» What needs to be done: Would you print each of the entries below precisely as given?

------------------------------------------------------------------------

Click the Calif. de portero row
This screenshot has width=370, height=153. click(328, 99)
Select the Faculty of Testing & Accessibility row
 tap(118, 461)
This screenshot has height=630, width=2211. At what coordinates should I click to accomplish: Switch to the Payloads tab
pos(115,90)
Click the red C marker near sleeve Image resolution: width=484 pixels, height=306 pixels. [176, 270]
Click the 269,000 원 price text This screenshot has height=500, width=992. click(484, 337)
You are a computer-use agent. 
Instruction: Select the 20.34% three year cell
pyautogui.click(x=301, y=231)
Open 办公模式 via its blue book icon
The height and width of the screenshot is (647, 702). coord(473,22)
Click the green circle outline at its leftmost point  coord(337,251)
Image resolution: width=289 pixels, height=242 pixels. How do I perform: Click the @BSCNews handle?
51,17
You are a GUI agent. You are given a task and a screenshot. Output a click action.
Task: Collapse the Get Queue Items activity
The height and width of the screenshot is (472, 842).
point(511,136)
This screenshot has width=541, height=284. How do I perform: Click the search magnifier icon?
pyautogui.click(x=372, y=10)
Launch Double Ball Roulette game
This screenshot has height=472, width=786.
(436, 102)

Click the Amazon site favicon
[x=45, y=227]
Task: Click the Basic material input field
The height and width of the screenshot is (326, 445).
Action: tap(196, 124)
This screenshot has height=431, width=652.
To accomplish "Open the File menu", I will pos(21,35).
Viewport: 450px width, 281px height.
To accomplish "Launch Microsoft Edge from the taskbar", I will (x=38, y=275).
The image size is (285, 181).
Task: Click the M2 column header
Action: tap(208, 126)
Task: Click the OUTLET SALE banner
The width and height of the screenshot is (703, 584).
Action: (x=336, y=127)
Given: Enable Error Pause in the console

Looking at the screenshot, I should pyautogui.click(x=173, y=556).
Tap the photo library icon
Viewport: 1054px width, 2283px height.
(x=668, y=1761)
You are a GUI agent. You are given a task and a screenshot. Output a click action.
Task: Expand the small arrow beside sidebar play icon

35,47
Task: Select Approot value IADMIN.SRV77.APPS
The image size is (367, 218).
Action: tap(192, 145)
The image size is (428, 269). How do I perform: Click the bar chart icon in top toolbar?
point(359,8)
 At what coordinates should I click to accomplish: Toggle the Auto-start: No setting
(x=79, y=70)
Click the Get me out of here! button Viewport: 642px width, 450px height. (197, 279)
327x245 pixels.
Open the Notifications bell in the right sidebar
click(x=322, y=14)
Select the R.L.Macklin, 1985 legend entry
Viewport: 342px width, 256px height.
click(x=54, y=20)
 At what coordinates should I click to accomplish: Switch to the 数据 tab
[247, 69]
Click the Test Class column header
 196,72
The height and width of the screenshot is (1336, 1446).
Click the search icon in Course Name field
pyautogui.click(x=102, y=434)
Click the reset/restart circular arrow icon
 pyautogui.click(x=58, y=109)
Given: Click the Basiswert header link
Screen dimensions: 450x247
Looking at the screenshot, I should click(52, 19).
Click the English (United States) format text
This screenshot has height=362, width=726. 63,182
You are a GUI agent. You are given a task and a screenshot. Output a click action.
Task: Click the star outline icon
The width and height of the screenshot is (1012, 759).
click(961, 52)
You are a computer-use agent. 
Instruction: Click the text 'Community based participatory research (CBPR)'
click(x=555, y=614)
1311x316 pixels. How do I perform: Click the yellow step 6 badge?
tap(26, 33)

------------------------------------------------------------------------

» Solution to the exercise:
Click the Calif. de portero row
This screenshot has width=370, height=153. click(328, 99)
Select the Faculty of Testing & Accessibility row
 tap(118, 461)
This screenshot has height=630, width=2211. At what coordinates should I click to accomplish: Switch to the Payloads tab
pos(115,90)
Click the red C marker near sleeve Image resolution: width=484 pixels, height=306 pixels. [176, 270]
Click the 269,000 원 price text This screenshot has height=500, width=992. click(484, 337)
You are a computer-use agent. 
Instruction: Select the 20.34% three year cell
pyautogui.click(x=301, y=231)
Open 办公模式 via its blue book icon
The height and width of the screenshot is (647, 702). coord(473,22)
Click the green circle outline at its leftmost point  coord(337,251)
Image resolution: width=289 pixels, height=242 pixels. How do I perform: Click the @BSCNews handle?
51,17
You are a GUI agent. You are given a task and a screenshot. Output a click action.
Task: Collapse the Get Queue Items activity
The height and width of the screenshot is (472, 842).
point(511,136)
This screenshot has width=541, height=284. How do I perform: Click the search magnifier icon?
pyautogui.click(x=372, y=10)
Launch Double Ball Roulette game
This screenshot has height=472, width=786.
(436, 102)

Click the Amazon site favicon
[x=45, y=227]
Task: Click the Basic material input field
The height and width of the screenshot is (326, 445).
Action: tap(196, 124)
This screenshot has height=431, width=652.
To accomplish "Open the File menu", I will pos(21,35).
Viewport: 450px width, 281px height.
To accomplish "Launch Microsoft Edge from the taskbar", I will (x=38, y=275).
The image size is (285, 181).
Task: Click the M2 column header
Action: tap(208, 126)
Task: Click the OUTLET SALE banner
The width and height of the screenshot is (703, 584).
Action: (x=336, y=127)
Given: Enable Error Pause in the console

Looking at the screenshot, I should pyautogui.click(x=173, y=556).
Tap the photo library icon
Viewport: 1054px width, 2283px height.
(x=668, y=1761)
You are a GUI agent. You are given a task and a screenshot. Output a click action.
Task: Expand the small arrow beside sidebar play icon

35,47
Task: Select Approot value IADMIN.SRV77.APPS
The image size is (367, 218).
Action: tap(192, 145)
The image size is (428, 269). How do I perform: Click the bar chart icon in top toolbar?
point(359,8)
 At what coordinates should I click to accomplish: Toggle the Auto-start: No setting
(x=79, y=70)
Click the Get me out of here! button Viewport: 642px width, 450px height. (197, 279)
327x245 pixels.
Open the Notifications bell in the right sidebar
click(x=322, y=14)
Select the R.L.Macklin, 1985 legend entry
Viewport: 342px width, 256px height.
click(x=54, y=20)
 At what coordinates should I click to accomplish: Switch to the 数据 tab
[247, 69]
Click the Test Class column header
 196,72
The height and width of the screenshot is (1336, 1446).
Click the search icon in Course Name field
pyautogui.click(x=102, y=434)
Click the reset/restart circular arrow icon
 pyautogui.click(x=58, y=109)
Given: Click the Basiswert header link
Screen dimensions: 450x247
Looking at the screenshot, I should click(52, 19).
Click the English (United States) format text
This screenshot has height=362, width=726. 63,182
You are a GUI agent. You are given a task and a screenshot. Output a click action.
Task: Click the star outline icon
The width and height of the screenshot is (1012, 759).
click(961, 52)
You are a computer-use agent. 
Instruction: Click the text 'Community based participatory research (CBPR)'
click(x=555, y=614)
1311x316 pixels. How do I perform: Click the yellow step 6 badge?
tap(26, 33)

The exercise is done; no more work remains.